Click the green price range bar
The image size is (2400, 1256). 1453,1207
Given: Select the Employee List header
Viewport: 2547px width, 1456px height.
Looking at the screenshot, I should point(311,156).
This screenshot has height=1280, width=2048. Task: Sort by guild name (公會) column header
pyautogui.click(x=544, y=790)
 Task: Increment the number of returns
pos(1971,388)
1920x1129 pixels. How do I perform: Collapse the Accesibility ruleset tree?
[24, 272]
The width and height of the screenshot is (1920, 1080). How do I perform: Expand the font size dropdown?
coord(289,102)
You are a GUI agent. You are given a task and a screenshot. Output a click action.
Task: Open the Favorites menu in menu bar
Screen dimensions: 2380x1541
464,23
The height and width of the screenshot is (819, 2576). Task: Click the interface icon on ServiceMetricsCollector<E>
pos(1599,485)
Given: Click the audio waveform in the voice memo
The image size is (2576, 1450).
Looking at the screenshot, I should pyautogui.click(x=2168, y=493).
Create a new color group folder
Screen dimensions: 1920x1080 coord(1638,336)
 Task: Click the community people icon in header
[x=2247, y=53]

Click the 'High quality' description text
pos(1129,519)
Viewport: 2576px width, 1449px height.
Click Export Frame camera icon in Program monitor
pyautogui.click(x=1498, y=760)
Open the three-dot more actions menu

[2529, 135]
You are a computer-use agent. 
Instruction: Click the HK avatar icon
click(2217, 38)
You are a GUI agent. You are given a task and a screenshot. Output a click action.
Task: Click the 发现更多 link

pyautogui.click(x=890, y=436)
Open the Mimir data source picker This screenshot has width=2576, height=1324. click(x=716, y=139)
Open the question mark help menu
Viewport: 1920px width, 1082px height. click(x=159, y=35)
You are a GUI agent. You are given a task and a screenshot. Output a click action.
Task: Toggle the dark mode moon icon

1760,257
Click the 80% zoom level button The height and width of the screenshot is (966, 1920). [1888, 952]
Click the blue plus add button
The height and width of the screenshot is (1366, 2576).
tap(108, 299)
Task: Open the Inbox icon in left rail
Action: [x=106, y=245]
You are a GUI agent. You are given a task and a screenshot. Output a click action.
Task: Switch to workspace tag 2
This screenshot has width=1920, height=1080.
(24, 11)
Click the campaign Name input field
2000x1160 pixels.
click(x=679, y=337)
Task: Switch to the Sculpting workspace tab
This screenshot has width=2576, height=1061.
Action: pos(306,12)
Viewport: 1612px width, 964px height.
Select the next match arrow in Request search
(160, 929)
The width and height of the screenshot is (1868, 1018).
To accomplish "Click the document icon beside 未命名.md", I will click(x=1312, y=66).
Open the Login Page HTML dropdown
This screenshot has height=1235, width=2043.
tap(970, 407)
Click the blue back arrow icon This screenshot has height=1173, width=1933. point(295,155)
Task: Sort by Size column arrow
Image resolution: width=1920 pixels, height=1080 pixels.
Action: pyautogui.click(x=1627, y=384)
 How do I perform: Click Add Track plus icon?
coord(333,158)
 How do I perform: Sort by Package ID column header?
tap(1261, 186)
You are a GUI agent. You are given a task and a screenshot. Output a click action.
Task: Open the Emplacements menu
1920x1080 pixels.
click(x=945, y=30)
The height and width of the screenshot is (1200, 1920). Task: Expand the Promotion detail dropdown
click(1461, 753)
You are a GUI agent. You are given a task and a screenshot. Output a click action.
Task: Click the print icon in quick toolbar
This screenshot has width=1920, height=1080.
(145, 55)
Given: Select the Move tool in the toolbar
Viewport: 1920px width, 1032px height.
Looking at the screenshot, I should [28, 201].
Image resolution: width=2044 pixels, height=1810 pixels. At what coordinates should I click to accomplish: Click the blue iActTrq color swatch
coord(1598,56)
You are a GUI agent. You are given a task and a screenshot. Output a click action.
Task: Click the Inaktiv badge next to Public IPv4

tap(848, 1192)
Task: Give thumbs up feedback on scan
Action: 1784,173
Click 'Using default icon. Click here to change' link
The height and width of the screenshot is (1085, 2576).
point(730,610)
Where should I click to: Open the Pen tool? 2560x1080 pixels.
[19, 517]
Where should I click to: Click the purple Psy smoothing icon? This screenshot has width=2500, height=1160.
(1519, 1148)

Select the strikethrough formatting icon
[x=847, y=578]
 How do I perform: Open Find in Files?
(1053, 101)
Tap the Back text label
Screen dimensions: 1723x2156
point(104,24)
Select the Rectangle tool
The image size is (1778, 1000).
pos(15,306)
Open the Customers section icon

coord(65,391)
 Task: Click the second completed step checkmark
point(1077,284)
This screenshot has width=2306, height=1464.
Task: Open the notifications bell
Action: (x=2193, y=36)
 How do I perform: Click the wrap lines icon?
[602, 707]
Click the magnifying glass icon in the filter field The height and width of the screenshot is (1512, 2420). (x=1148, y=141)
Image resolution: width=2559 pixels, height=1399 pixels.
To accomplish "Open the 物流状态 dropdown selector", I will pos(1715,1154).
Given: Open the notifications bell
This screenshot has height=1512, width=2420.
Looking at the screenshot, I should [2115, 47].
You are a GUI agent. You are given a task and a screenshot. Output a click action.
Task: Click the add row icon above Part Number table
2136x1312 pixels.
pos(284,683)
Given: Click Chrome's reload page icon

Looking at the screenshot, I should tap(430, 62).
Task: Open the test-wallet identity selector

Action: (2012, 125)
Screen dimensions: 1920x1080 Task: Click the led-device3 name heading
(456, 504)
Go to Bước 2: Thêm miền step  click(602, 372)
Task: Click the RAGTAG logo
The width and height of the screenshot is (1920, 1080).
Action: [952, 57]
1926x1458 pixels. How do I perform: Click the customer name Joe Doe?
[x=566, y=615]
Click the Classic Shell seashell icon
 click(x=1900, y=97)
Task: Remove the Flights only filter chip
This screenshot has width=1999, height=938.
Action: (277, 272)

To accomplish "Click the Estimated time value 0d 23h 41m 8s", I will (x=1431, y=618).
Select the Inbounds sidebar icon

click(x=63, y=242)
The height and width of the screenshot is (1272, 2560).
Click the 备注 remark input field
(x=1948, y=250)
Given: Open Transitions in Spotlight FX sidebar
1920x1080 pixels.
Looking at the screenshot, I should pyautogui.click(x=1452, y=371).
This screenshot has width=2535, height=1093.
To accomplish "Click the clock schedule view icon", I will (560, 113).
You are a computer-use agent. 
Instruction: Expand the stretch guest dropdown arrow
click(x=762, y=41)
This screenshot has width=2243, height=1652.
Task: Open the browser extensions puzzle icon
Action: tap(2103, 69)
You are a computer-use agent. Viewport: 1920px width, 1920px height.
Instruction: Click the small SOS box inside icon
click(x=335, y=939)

Instructions to follow
The lines you need are those holding the word "workspace"; copy each of them from the material above.

Response to the task
Task: Switch to workspace tag 2
Task: Switch to the Sculpting workspace tab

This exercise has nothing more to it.